- Born: Michelle Laine California, U.S.
- Occupations: fashion designer; director; costume designer; jewelry designer;
- Years active: 2000s–present
- Known for: Costume design for Archenemy (2020); Jewelry and fashion design for RZA, Kristen Stewart, and Katy Perry;
- Parent: Randy Laine (father)
- Family: Randolph Scott (great uncle)
- Website: www.michellelaine.com

= Michelle Laine =

American fashion designer

Michelle Laine is an American fashion designer and costume designer based in Los Angeles, California. She is best known for her work with RZA, Demi Lovato, Pink, Angus Cloud, Paramore, The Chainsmokers, John Mayer, Zedd, Kehlani, Phoenix, A-Trak, Tiësto, Aly & AJ. Her jewelry, fashion and costume designs have been worn by celebrities such as Tilda Swinton, Elle Fanning, Marion Cotillard, Katy Perry, Mena Suvari, Alessandra Ambrosio, Diane Lane, Kristen Stewart, Ozzy Osbourne, Jared Leto, and Brandy. Laine is also a long time collaborator of director Floria Sigismondi, known for their prolific music video work together on projects for Lawrence Rothman, Alice Glass and Yves Tumor.

==Career==

Michelle Laine has designed the costumes for multiple feature films including the 2020 film Archenemy, starring Joe Manganiello and Glenn Howerton, where she collaborated with the late cinematographer Halyna Hutchins shortly before her tragic death in the shooting incident on the set of Rust. In a 2021 interview Archenemy director Adam Egypt Mortimer said of his experience working with Laine, "for example the costume designer Michelle Laine, you know, you look at the costumes on these characters and everything is so colourful and vivid! She brought me so many ideas and so many pictures and so many textures and like, really made the whole movie feel like a world because of what she did with costumes". Mortimer also said "Seeing her [Halyna Hutchins] collaborate with Michelle Laine and Ariel Vida, the costume designer and production designer, all three of them creating coven magic together, building and supporting one another’s ideas." in a 2021 interview with Vanity Fair remembering Hutchins' life.
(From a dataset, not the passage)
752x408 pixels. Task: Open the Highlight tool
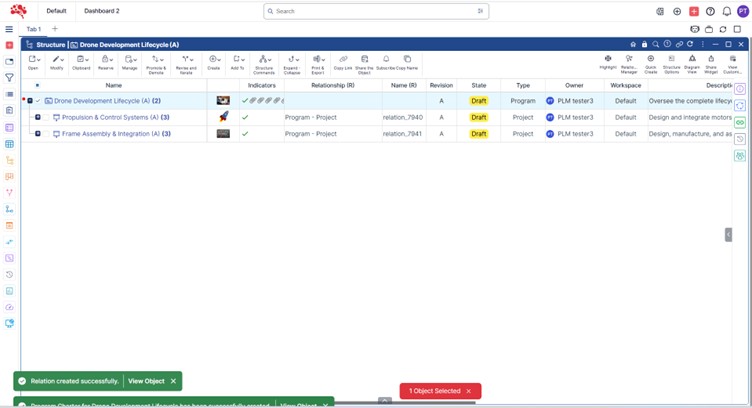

In 2022 Laine costume designed the feature film Abandoned starring Emma Roberts and Michael Shannon. Laine's experience in cinema is well rounded- she also works as an editor, directer and producer. "I love injecting subtle details. You could argue that personal appearance is the highest form of self-expression, and I think I’m expressing how I view myself through all of the costumes I’ve designed, even if the subject couldn’t be further from myself." Quote from an interview by Faye Bradley in 2021.